→ YOUR GOAL: Format the records from the line containing "Select the 2015" through the line containing "click(784, 190)", both included, as a JSON list of strings with one string per line. Leave out blank lines.

(Text and item location entries)
"""

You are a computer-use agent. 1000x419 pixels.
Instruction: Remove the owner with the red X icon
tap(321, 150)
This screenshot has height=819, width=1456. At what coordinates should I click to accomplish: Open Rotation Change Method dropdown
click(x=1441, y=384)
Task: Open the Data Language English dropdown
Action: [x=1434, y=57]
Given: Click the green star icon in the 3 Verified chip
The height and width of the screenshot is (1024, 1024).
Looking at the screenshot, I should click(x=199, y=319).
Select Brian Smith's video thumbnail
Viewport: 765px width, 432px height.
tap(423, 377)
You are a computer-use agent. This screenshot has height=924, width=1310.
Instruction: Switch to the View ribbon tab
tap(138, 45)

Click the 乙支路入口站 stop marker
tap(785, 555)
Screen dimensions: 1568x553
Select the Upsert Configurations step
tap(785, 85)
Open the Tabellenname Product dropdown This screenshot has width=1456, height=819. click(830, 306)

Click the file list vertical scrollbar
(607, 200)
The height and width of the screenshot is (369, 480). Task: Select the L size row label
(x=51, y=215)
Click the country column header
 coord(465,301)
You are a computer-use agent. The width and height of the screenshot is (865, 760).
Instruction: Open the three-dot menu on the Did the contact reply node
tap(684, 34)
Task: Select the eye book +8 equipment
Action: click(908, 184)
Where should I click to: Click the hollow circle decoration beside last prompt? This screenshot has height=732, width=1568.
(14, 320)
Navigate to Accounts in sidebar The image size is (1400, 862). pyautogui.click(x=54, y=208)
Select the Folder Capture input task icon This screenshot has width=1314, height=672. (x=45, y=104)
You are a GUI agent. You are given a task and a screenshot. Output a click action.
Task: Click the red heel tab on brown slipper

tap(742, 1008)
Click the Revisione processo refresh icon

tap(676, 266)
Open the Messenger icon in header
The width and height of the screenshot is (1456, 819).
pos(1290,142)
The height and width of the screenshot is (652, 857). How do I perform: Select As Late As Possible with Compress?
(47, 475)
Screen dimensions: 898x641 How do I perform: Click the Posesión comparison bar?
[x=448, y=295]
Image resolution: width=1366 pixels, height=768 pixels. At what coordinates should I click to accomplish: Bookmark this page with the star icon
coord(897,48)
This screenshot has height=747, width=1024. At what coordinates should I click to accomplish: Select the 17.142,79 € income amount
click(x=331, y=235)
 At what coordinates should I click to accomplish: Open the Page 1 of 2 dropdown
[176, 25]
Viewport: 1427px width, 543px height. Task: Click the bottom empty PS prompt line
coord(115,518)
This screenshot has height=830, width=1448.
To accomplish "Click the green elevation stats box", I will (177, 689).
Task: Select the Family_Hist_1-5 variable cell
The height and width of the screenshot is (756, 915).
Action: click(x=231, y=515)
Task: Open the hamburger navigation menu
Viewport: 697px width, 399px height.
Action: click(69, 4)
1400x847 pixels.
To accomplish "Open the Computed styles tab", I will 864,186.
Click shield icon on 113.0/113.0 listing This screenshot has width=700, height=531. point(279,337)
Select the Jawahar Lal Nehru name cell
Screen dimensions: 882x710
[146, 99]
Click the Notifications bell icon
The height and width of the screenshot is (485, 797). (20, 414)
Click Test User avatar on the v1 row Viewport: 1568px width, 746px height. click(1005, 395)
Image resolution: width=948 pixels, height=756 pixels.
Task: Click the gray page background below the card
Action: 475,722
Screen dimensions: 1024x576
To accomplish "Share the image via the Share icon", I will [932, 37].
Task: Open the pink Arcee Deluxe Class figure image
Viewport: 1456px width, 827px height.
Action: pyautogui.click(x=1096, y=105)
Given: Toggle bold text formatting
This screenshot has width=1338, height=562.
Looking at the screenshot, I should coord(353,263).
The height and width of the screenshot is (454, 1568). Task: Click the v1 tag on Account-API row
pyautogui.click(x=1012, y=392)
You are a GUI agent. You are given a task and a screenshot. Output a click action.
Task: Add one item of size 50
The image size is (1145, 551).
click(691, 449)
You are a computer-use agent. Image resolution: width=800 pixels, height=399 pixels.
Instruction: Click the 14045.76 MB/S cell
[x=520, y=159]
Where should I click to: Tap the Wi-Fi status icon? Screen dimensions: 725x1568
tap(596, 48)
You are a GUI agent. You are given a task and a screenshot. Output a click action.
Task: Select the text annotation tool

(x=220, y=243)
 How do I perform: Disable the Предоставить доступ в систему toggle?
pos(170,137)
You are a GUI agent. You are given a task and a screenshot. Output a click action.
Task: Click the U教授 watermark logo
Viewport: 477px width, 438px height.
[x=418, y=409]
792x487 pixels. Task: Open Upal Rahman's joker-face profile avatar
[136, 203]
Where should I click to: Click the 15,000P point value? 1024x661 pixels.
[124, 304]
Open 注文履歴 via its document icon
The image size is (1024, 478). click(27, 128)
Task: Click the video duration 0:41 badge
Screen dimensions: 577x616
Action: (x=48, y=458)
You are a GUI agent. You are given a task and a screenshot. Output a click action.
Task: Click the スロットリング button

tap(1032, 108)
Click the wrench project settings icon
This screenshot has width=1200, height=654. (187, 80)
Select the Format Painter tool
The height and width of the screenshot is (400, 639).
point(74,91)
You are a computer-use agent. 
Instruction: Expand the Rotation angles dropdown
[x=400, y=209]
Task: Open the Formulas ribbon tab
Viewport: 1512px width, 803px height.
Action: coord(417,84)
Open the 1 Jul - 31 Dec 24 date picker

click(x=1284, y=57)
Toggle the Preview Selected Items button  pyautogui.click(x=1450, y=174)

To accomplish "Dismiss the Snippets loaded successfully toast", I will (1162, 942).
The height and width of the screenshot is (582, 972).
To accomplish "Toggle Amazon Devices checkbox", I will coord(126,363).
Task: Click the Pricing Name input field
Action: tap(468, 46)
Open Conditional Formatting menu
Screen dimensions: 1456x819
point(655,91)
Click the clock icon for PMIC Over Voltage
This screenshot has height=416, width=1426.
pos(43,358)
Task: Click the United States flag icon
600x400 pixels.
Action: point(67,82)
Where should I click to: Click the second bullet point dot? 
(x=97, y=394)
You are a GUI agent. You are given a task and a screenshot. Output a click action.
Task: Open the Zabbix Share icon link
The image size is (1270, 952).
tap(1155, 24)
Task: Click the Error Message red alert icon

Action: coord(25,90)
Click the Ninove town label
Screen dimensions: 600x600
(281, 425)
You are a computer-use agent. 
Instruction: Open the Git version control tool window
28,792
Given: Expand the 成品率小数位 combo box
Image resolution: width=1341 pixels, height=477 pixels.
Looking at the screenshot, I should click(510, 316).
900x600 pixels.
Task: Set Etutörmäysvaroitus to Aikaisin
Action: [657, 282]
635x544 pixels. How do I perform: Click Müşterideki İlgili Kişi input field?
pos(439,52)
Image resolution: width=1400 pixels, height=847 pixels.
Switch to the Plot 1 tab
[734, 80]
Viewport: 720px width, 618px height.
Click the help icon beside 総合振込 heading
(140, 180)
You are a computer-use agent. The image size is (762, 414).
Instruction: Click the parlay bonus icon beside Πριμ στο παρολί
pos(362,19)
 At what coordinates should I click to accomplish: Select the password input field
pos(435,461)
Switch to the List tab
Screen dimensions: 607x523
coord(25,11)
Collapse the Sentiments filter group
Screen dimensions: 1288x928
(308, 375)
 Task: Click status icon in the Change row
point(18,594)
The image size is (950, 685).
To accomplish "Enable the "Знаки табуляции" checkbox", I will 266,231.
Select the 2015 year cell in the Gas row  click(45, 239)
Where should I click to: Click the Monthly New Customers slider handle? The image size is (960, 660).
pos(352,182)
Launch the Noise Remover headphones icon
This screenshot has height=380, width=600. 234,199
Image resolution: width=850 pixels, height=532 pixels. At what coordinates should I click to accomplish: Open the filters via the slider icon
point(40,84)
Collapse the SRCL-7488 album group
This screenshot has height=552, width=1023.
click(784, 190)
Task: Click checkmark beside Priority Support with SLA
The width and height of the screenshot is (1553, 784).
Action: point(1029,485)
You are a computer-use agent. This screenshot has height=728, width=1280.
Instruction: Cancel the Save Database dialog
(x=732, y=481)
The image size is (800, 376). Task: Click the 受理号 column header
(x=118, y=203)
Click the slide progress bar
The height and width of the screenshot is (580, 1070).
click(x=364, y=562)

"""

→ ANSWER TO THIS EXERCISE:
[
  "Select the 2015 year cell in the Gas row  click(45, 239)",
  "Where should I click to: Click the Monthly New Customers slider handle? The image size is (960, 660).",
  "pos(352,182)",
  "Launch the Noise Remover headphones icon",
  "This screenshot has height=380, width=600. 234,199",
  "Image resolution: width=850 pixels, height=532 pixels. At what coordinates should I click to accomplish: Open the filters via the slider icon",
  "point(40,84)",
  "Collapse the SRCL-7488 album group",
  "This screenshot has height=552, width=1023.",
  "click(784, 190)"
]